To elucidate the effect of fracture with cast immobilization and cast immobilization alone on spinal inflammatory mediator expression we used EIA to measure TNF-α, IL-1β, IL-6 and NGF in L4-L5 lumbar enlargement of spinal cord at 4 weeks post-treatment. TNF-α expression level in the spinal cord was below the EIA detection range under these experimental conditions. Figure 5 illustrates that at 4 weeks after fracture with cast immobilization there was an increase in IL-1β and NGF protein expression in the ipsilateral spinal cord, compared to controls. Cast immobilization alone for 4 weeks had no effect on spinal IL-1β expression (Fig. 5A) but did upregulate NGF protein levels in the ipsilateral cord (Fig. 5B). Neither fracture with cast nor cast only treatment had any effect on IL-6 levels in the cord (data not shown). Tibia fracture treated with 4 weeks of intramedullary pinning had no effect on IL-1β, IL-6, or NGF expression in the spinal cord (Fig. 5).

Immobilization evoked c-Fos immunoreactivity in the spinal cord

Previously we demonstrated that at 4 weeks after fracture with casting there were increased numbers of c-Fos IR neurons in the ipsilateral laminae I-II, III-IV, and V-VI of the dorsal horn34. Therefore, we postulated that immobilization alone could induce c-Fos activation in the spinal cord and in the present study we compared c-Fos immunoreactivity among all cohorts to examine the effects of cast immobilization and fracture with early mobilization on spinal c-Fos levels. At 4 weeks after fracture with cast immobilization or cast alone there was a significant increase in c-Fos positive neurons in Laminae I-II, III-IV, and V-VI (Fig. 6). Tibia fracture with 4 weeks intramedullary pinning had no effect on spinal c-Fos IR neuron numbers, compared to controls (Fig. 6).

Discussion

The vascular and nociceptive changes characteristic of the early stages of CRPS suggest an inflammatory process and there is convincing evidence that neurogenic inflammatory responses are exaggerated in the CRPS limb and in the rat fracture/cast model. Neurogenic inflammation is mediated by the depolarization of small sensory afferents in the skin, triggering the release of substance P (SP) and calcitonin gene-related peptide (CGRP), neurotransmitters that activate their receptors in the dermal vasculature to induce protein extravasation and vasodilatation. Electrically evoked extravasation and vasodilatation responses are enhanced in CRPS patients and when SP is microdialyzed in the skin there is exaggerated protein extravasation.24, 44 Furthermore, serum levels of SP and CGRP are elevated in CRPS patients.5, 6, 37

Previously we observed that after tibia fracture with 4 weeks cast immobilization in rats there is increased SP and CGRP expression in the sciatic nerve and in serum, up-regulated SP NK1 receptor expression in the endothelial cells and keratinocytes of the hindpaw skin, and SP evoked extravasation and edema responses are enhanced in the fracture hindlimb.46 Treating fracture/casted rats with an SP NK1 receptor antagonist reduced hindlimb allodynia, warmth, spontaneous protein extravasation, and edema, suggesting that exaggerated SP signaling contributes to the development of CRPS-like changes after fracture.14 When rats underwent hindlimb immobilization in a cast for 4 weeks they developed hindpaw allodynia, warmth, increased spontaneous protein extravasation, and edema, similar to the fracture casted rats, but these CRPS-like symptoms spontaneously resolved within 2 weeks.14 Treating casted rats with the NK1 receptor antagonist LY303870 (40 mg/kg i.p.) on the day after cast removal completely blocked the cast-induced increase in hindpaw spontaneous protein extravasation and partially reduced hindpaw warmth.14 The NK1 receptor antagonist also reduced cast-induced allodynia and edema in the hindpaw, but this did not reach significance.

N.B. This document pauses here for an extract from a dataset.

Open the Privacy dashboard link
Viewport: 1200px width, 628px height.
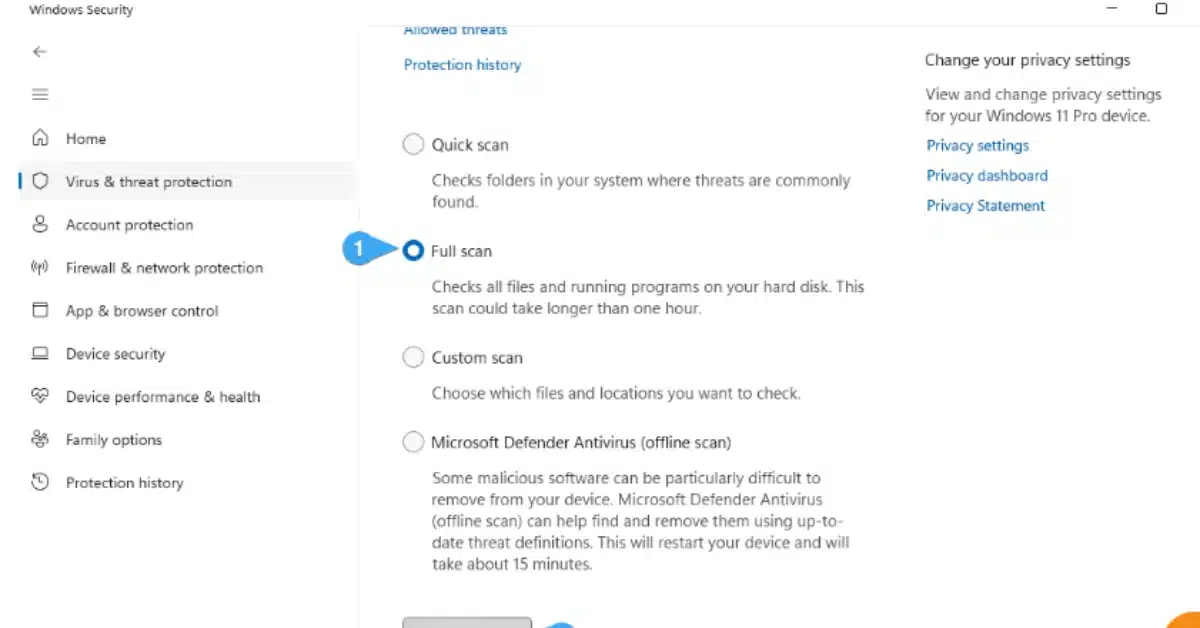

In the current investigation we observed hindpaw von Frey allodynia, unweighting, warmth, and edema after 4 weeks of hindlimb cast immobilization (Fig. 1). Furthermore, neuropeptide signaling was up-regulated after 4 weeks of cast immobilization (Fig. 2). Both SP and CGRP levels in the sciatic nerve were increased in the casted limb and skin NK1 receptor expression was elevated. On the day after cast removal, a single treatment with the NK1 receptor antagonist LY303870 (20 mg/kg i.p.) partially reversed cast-induced nociceptive and vascular changes (Fig. 1). These findings indicate that exaggerated neuropeptide signaling contributes to the development of pain behavior and vascular inflammatory changes in the casted rats, and suggests that immobilization contributes to the facilitated neuropeptide signaling and nociceptive sensitization that we observe in the cast immobilized fracture model of CRPS.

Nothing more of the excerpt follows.